Campbell's eyes grew moist with the temptation, but then the fighting blood of his clan ran hot through his veins.

"Sit down," he commanded. "Sit down and wait till the order comes. It's a fine thing to be chief engineer, but it's a better thing to be a man. What does Bobbie say?"

And he quoted in a ringing voice: "A man's a man for a' that!" Afterward they sat in silence that grew more tense as the minutes passed, but it seemed that Henshaw, with demoniac cunning, had decided to prolong the agony by delaying his written order and the consequent decision of the engineer. And Harrigan, watching the suffused face of Campbell, knew that the time had come when his will would not suffice to make him follow the dictates of his conscience.

All of which Henshaw knew perfectly well as he sat in his cabin filling the glass of McTee with choice Scotch.
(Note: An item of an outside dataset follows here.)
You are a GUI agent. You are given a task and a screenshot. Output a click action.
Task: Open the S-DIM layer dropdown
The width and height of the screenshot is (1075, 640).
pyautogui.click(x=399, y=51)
They sat for an hour or more, chatting, and McTee drew a picture of the pair waiting below in silent dread—a picture so vivid that Henshaw laughed hi his breathless way. In time, however, he decided that they had delayed long enough, and took up pen and paper to write the order which was to convince the dauntless Campbell that even he was a slave. As he did so, Sloan, the wireless operator, appeared at the door, saying: "The report has come, sir."



CHAPTER 23

He held a little folded paper in his hand. At sight of it Henshaw turned in his chair and faced Sloan with a wistful glance.

"Good?"

"Not very, sir."

Henshaw rose slowly and frowned like the king on the messenger who bears tidings of the lost battie.

"Then very bad?"

"I'm afraid so."

"Very well. Let me have the message. You may go."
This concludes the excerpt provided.